O futuro em chamas: Como o legislativo sabota o Meio Ambiente

O futuro em chamas: Como o legislativo sabota o Meio Ambiente

 

O verde morre em silêncio, sufocado por discursos que prometem progresso e entregam devastação.

 

É fato que em 2023 houve uma redução no desmatamento da Amazônia. No entanto, não devemos nos iludir: isso não indica uma mudança estrutural. Na melhor das hipóteses, representa apenas uma ação temporária do Governo Federal — motivada por pressões de compromissos internacionais e pela demanda da sociedade — para conter a destruição. É um esforço meritório, mas com limitações.

Enquanto o Poder Executivo tenta fortalecer as instituições ambientais e retomar uma agenda climática responsável, o Congresso Nacional age como um entrave à preservação. Propostas de lei que anistiam invasores de terras públicas, afrouxam as exigências para o licenciamento ambiental, ameaçam os direitos dos povos indígenas e ampliam a flexibilização do uso do solo avançam com rapidez pela Câmara dos Deputados, cada vez mais subordinada ao lobby do agronegócio. É como tentar apagar um incêndio sem sequer ter acesso à água.

Nesse cenário, a imagem da floresta devastada por mãos legislativas ganha contornos poéticos e trágicos. Como cantou Vital Farias, em Saga da Amazônia:

“A mata virgem foi coberta por fumaça
E o céu ficou com uma cor de sangue vivo
E os animais fugiram espavoridos
Daquela morte sem sentido e sem razão…”

O governo menciona a importância da preservação, mas as decisões são tomadas por representantes do agronegócio, disfarçados de legisladores. Esses deputados não se importam com o futuro, focando apenas no presente, no lucro rápido, nas contribuições de campanha e nos acordos que mantêm suas posições.

O mais preocupante é que tudo isso acontece dentro de um discurso contraditório que se apresenta como avanço. Utilizam termos como “segurança alimentar”, “produtividade” e “soberania nacional”, mas, na verdade, estão negociando nossos recursos naturais à iniciativa do mercado. Estão vendendo o Brasil de forma fragmentada. E isso ocorre em um momento em que o mundo exige a proteção do meio ambiente e a equidade climática.

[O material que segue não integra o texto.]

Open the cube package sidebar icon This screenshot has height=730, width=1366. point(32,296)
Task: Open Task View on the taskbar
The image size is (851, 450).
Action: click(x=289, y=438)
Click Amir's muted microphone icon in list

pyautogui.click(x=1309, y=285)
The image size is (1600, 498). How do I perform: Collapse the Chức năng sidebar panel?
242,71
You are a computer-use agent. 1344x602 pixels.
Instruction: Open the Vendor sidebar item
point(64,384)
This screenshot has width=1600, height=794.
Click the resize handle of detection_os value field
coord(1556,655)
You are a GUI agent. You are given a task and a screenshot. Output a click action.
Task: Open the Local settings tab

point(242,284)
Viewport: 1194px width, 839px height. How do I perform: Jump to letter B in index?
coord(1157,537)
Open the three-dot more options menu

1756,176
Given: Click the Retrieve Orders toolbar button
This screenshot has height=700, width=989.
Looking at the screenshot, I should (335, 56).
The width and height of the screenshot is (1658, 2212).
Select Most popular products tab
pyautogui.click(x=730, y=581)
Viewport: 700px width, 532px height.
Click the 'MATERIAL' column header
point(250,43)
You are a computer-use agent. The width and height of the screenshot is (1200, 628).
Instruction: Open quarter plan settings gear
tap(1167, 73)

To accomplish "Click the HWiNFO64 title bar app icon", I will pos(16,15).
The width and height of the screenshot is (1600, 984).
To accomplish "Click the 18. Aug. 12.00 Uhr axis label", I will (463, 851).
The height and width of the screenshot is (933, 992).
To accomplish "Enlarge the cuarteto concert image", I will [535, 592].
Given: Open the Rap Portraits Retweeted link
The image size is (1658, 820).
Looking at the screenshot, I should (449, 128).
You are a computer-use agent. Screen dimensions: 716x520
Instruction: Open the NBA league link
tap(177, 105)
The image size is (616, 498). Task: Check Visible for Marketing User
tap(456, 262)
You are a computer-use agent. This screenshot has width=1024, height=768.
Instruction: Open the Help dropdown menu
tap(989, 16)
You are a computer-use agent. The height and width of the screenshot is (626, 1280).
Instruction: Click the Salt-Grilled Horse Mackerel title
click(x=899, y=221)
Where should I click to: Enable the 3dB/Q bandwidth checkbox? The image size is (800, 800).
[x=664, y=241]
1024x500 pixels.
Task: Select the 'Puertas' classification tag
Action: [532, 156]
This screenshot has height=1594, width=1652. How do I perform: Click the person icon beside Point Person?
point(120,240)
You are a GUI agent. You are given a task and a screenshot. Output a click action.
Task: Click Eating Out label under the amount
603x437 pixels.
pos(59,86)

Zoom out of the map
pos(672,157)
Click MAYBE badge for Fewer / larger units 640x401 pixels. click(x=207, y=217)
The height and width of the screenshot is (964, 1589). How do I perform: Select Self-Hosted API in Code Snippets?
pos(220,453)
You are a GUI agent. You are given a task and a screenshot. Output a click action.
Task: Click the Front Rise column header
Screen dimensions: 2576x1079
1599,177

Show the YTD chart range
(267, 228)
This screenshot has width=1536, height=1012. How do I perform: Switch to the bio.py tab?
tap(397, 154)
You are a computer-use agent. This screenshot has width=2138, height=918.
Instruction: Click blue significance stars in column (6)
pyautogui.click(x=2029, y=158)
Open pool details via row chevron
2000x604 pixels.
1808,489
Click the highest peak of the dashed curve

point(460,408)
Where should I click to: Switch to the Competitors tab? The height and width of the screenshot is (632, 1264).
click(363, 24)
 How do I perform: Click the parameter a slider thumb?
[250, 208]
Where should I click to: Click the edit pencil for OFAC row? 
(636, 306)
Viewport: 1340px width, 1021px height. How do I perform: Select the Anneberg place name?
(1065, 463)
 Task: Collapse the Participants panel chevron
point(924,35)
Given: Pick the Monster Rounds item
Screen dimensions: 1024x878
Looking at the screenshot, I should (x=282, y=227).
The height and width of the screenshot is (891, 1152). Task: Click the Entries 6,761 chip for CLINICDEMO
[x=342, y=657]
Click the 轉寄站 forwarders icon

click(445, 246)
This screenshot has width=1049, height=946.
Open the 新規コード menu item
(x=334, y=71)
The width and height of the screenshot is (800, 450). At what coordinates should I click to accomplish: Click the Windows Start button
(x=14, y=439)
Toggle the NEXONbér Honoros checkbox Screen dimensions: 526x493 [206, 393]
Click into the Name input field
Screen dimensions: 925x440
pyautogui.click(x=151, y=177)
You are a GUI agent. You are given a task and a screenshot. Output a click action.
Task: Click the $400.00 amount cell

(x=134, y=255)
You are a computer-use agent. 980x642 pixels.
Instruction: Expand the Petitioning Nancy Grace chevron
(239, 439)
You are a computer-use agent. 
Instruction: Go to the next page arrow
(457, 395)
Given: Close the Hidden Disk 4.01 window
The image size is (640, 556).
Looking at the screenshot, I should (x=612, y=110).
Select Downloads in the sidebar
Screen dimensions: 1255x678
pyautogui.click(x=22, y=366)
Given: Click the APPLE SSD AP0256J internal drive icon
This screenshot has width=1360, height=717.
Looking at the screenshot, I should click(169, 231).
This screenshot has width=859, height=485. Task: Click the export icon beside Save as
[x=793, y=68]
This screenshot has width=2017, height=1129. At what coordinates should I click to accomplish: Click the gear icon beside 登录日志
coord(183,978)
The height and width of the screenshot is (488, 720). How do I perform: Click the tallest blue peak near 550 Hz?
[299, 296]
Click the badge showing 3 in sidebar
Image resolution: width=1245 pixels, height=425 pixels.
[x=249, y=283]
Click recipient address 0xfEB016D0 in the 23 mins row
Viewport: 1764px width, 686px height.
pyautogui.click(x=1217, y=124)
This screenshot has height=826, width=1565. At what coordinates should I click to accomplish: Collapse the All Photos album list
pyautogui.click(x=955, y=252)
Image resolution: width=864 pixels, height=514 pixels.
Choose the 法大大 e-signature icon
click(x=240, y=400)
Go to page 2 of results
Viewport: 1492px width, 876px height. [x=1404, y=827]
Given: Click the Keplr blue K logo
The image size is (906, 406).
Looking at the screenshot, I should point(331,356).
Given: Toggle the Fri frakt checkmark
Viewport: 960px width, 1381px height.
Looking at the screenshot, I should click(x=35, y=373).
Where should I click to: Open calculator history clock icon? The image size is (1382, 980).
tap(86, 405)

O governo federal busca se manifestar, mas como gerenciar uma nação quando o Legislativo age como aliado da destruição? Quando o Congresso cria leis que prejudicam o meio ambiente, os povos indígenas e a população em geral?

 

Emanuel Rocha é historiador, coautor dos livros Bacias Hidrográficas de Sergipe e Bairro América: A saga de uma comunidade. Também atua como repórter fotográfico e poeta popular.